C’est un cercle vertueux. Grâce à Internet, de nombreuses séries ont connu un énorme succès à l’international et en France. Les éditeurs s’inspirent alors de cette popularité pour faire l’acquisition du manga papier, et son succès peut aussi apporter une popularité nouvelle à l’anime. Et pour la première fois, les médias français voient la chose d’un bon œil. À chaque génération, les anime ont souffert d’une mauvaise réputation dans les médias généralistes : trop violent, trop bêtes, trop laids en comparaison avec les productions françaises. Aujourd’hui, le mépris n’est plus le sentiment prépondérant dans les critiques.

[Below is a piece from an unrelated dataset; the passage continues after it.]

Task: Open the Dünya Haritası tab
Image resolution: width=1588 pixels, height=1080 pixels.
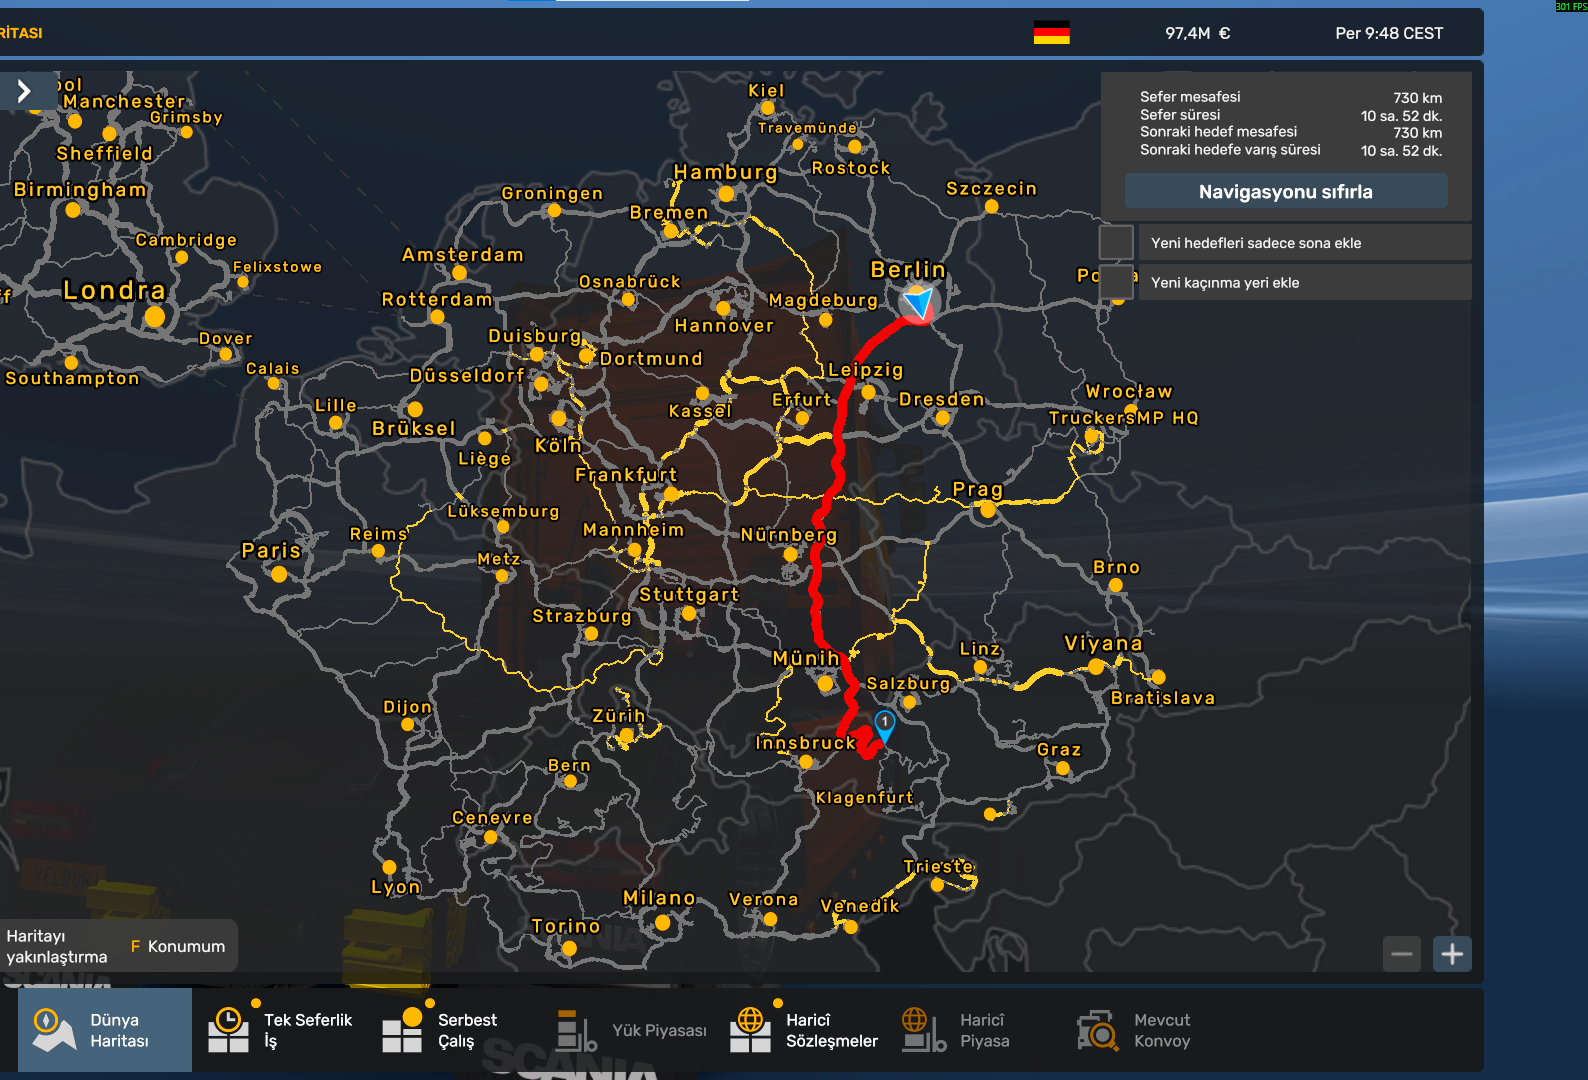Action: point(105,1030)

Il n’y a qu’à voir le traitement qui a été réservé à L’Attaque des Titans (pour ne citer que lui) dans les titres généralistes pour s’en convaincre.

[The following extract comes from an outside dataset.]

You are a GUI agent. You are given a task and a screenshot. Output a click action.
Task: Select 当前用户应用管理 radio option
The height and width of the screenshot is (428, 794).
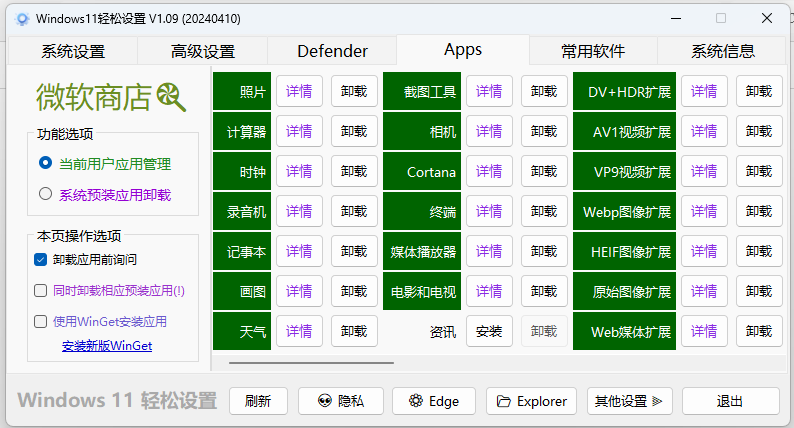(45, 163)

Mais cette tendance ne s’est pas exportée dans le monde entier. Les gros producteurs de séries animées que sont la France et les États-Unis ont conservé leurs techniques et leur style, plus cartoon. Il y a bien l’adaptation animée de Lastman, une bande dessinée française qui s’inspirait déjà du manga. Son anime a été produit avec la même ambition, et le succès n’a pas été au rendez-vous. Avec la multiplication du nombre de mangas français publiés, on peut s’attendre à voir apparaître des adaptations en anime produites dans l’Hexagone. Aucun projet n’ayant été lancé pour le moment, il faudra se contenter des productions japonaises pour quelques mois encore.